- Citizenship: argentino
- Occupation: Actor
- Years active: 1988-present
- Known for: Death in Buenos Aires

= Carlos Casella =

Argentinean actor, dancer, choreographer and singer

Carlos Casella is an Argentinean actor, dancer, choreographer and singer.

== Biography ==
Carlos Casella began his artistic career as a leading voice at White Model musical group. In 1988 he began his work as a dancer and choreographer with Ana Frenkel by being selected at the First Biennial of Young Art 89 for his work Red Paso. He graduated from the Contemporary Dance Workshop of General San Martin Theater and dance as a guest in his company under the direction of Oscar Araiz.

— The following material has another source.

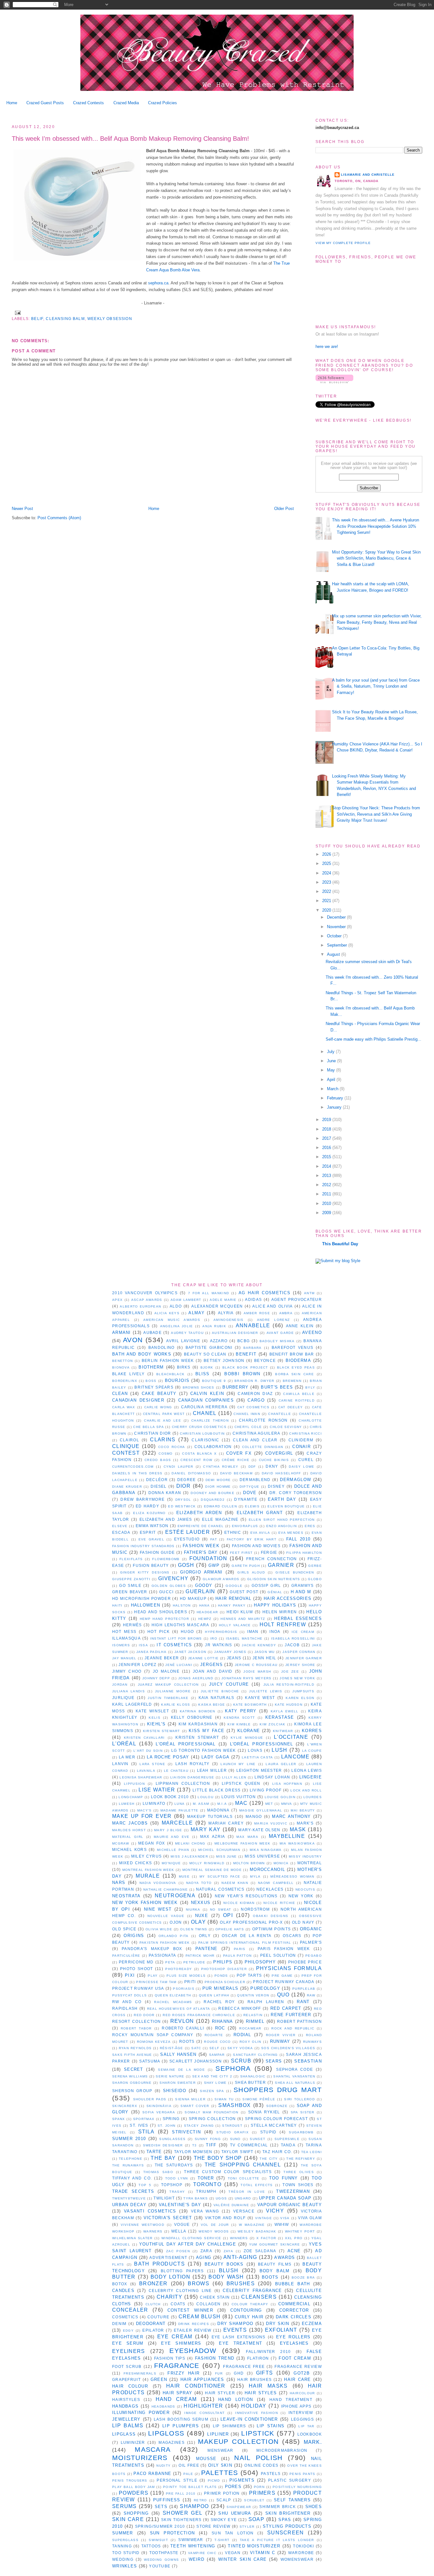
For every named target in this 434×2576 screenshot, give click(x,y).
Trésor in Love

He participated in plays and dancing shows in the international festivals, including Alternative Theatre of Madrid, Movements / Kampnagel / Hamburg, The Orangeri of Hannover, College Columbia, Londrinhas in Brazil, Borders in London, Festival at Queens of Belfast. In 1995 along with The Descueve, Casella created the company Villa-Villa, showing the theater group De La Guarda in Dharyl Roth Theatre in New York City and Roundhouse in London. He works with different directors in Argentina, including Daulte Javier Alejandro Tantanian, Jose Maria Muscari, Alejandro Maci.

== Filmography ==

- 2015 AM - Antes del mediodía (TV Series) as himself
- 2015 Pura Química (TV Series) as himself (2 credits)
- 2014 Death in Buenos Aires as Kevin González
- 2011 Juan y Eva Cantante cabaret

== Awards ==
He was awarded Nexo XXI Century Award for his work "All happy." His work also received Guarania Mia Grant Award for Choreographic Creation of the Antorchas Foundation and the grant PRODANZA.